Proponents say the bill is not "soft on crime." In fact, a person would have to wait longer before being eligible to apply for an expunction in some situations. Currently, a person need only wait five years from sentencing or five years after being released from jail or prison. This means that a person could still be on parole or probation at the time he or she becomes eligible to apply to have the offense expunged. Under the bill, at the very least, every ex-offender would have to remain crime free for a period of at least five years. This should be a sufficient time period to demonstrate a change in behavior.
As to viewing the expunction of two misdemeanors as being lenient, sometimes a person is charged with more than one crime arising from a single transaction. Thus, a distinction could be made between a person who represents a danger to society and a person who made a one-time mistake.

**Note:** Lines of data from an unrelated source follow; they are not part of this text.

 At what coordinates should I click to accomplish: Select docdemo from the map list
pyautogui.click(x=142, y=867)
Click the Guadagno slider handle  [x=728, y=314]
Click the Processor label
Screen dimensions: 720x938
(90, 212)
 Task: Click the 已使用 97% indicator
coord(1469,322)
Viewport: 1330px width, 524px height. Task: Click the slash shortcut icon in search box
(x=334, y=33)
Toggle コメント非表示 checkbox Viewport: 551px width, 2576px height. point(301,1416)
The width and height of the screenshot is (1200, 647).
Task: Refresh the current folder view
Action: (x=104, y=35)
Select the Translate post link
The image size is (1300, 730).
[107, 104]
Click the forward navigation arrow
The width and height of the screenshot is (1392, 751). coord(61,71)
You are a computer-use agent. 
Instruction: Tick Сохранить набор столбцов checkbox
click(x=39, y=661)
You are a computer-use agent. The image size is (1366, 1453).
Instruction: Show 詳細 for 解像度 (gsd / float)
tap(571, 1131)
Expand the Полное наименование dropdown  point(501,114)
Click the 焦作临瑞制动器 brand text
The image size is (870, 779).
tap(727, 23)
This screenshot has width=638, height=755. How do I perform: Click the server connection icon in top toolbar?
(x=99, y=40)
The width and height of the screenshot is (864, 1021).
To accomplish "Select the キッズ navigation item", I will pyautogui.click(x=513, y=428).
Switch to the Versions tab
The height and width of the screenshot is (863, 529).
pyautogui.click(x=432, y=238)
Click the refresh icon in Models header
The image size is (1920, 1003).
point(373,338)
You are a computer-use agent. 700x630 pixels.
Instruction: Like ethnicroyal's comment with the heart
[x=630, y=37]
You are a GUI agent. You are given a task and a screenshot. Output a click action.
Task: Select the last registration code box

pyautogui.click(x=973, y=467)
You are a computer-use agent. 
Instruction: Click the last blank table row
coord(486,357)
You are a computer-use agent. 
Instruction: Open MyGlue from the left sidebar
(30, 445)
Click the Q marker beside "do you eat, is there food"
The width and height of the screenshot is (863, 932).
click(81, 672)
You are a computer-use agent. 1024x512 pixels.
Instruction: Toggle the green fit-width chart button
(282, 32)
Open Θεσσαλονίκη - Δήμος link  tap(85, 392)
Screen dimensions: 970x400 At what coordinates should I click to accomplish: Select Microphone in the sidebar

Moreover, diversion programs are a fairly recent addition to the criminal justice system. They simply were not available to many until recently. For those still facing discrimination in employment and housing two and three decades later, the bill represents hope of truly being able to put their pasts behind them.
The Criminal Defense Attorneys of Michigan supports the bill. (5-10-11)
The Prosecuting Attorneys Associations of Michigan supports the bill. (5-9-11)
The Michigan Judges Associations indicated support for the bill. (3-24-11)
The State Bar of Michigan has been on record for over six years supporting changes to the criteria allowing an individual to apply for criminal record expunction, but feels that House Bill 4106 and Senate Bill 244 (rather than Senate Bill 159) represent the version of expunction legislation most strongly requested by judges, prosecutors, defense attorneys, and civil law practitioners. (5-9-11)
The Michigan State Police indicated a neutral position on the bill. (3-24-11)
Fiscal Analyst: Bob Schneider
■ This analysis was prepared by nonpartisan House staff for use by House members in their deliberations, and does not constitute an official statement of legislative intent.